Directions for this task: Your answer must be a single number: the count of lines in the entries below that hold "computer".

Exercise materials section start

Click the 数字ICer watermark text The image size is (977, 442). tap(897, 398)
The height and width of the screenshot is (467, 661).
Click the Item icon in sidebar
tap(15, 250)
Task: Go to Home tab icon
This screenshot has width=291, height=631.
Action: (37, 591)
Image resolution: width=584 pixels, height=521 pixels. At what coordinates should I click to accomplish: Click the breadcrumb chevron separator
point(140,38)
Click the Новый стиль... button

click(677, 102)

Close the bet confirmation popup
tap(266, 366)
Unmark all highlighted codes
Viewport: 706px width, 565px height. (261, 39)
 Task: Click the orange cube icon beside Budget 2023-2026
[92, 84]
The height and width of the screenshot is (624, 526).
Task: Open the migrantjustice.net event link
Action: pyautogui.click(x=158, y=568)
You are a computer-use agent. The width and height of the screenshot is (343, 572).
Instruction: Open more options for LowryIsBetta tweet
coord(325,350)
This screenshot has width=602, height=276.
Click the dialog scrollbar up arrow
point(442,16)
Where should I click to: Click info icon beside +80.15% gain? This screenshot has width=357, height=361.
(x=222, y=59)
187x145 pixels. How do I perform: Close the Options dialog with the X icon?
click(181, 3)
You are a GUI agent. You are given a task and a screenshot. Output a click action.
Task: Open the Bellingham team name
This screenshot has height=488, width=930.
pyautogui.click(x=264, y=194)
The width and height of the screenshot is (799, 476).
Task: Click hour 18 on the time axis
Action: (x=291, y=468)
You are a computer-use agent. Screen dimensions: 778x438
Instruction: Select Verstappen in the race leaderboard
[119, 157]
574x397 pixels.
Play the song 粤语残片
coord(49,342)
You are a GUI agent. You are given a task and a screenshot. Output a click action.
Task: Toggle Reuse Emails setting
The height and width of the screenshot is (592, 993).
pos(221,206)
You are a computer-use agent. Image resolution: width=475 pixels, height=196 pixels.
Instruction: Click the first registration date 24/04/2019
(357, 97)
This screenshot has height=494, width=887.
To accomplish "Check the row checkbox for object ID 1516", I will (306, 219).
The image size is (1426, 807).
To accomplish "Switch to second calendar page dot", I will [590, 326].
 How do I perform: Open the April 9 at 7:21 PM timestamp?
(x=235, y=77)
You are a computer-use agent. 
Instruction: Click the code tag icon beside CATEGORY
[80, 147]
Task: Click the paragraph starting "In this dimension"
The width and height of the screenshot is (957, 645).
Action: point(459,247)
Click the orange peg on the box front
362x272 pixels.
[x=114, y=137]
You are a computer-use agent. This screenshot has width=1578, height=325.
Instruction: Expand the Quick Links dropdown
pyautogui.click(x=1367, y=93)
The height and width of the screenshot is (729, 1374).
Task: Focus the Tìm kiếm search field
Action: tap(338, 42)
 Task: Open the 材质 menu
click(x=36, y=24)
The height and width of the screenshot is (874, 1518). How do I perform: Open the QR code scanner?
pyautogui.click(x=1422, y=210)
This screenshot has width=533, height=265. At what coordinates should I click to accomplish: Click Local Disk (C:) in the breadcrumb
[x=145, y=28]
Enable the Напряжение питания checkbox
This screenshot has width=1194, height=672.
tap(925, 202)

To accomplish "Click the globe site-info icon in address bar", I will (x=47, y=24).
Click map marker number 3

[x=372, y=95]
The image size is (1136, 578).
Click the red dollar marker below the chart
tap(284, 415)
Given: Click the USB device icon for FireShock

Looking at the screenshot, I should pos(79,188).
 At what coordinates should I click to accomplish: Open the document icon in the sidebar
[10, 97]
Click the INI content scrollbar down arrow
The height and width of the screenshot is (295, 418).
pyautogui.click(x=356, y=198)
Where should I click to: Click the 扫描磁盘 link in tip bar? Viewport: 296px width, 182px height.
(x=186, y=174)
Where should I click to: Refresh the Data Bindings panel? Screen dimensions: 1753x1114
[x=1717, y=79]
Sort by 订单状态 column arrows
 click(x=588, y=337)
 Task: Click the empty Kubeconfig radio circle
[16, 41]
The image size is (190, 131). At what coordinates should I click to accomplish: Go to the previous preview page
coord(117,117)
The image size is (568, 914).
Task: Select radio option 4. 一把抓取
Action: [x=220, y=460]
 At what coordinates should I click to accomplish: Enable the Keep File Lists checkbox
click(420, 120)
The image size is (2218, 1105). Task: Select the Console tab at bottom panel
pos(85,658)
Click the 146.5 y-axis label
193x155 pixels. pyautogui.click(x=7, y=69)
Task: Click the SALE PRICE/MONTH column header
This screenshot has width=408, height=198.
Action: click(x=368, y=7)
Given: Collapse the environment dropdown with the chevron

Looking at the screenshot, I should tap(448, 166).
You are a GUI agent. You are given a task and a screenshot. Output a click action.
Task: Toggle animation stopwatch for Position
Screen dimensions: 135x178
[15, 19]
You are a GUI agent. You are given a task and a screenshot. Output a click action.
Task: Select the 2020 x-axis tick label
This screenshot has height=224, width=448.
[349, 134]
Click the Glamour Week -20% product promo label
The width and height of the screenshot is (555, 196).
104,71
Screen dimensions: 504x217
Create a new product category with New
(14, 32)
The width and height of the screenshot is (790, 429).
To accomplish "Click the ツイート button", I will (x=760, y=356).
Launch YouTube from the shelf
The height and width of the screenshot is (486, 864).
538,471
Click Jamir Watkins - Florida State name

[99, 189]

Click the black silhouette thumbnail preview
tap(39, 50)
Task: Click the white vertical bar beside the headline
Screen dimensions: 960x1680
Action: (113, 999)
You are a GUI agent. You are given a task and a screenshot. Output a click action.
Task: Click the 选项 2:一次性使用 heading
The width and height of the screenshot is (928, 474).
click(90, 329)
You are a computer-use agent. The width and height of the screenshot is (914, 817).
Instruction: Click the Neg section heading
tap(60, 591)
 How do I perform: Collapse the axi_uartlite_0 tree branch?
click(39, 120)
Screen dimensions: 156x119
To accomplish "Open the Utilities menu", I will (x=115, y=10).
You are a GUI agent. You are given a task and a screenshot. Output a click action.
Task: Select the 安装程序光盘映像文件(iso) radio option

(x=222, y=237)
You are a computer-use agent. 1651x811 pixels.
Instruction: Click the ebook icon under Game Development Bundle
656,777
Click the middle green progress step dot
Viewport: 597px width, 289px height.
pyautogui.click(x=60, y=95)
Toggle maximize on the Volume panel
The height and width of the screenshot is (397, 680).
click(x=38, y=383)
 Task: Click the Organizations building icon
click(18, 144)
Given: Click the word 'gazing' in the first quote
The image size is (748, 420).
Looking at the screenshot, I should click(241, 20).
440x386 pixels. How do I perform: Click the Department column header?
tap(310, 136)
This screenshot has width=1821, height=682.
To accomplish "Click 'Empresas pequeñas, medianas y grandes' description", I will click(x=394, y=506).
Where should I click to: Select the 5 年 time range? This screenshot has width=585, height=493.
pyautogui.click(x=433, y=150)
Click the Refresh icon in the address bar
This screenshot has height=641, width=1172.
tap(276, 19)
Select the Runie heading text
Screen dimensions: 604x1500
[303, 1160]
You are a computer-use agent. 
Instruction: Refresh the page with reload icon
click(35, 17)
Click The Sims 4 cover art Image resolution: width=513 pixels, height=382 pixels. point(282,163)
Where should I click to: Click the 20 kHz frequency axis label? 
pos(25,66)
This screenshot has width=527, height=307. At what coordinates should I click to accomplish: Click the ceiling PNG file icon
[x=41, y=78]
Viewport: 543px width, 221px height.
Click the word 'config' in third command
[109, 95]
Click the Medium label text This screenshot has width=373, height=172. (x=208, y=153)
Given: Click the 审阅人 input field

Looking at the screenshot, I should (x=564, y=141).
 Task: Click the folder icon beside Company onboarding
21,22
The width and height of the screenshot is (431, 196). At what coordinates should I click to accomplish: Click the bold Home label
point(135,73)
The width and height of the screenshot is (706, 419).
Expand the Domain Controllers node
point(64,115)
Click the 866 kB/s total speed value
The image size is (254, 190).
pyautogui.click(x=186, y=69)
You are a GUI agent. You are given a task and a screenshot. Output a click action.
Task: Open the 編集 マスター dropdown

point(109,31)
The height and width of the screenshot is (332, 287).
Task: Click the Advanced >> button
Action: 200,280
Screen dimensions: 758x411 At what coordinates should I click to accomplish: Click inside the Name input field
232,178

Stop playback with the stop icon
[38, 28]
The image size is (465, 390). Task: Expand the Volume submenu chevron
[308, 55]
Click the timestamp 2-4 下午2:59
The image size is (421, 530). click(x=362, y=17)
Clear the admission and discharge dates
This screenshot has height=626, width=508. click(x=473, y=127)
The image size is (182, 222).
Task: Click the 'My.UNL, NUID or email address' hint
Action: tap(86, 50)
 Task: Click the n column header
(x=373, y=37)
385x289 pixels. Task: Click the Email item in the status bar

Exercise materials section end

Exercise output: 8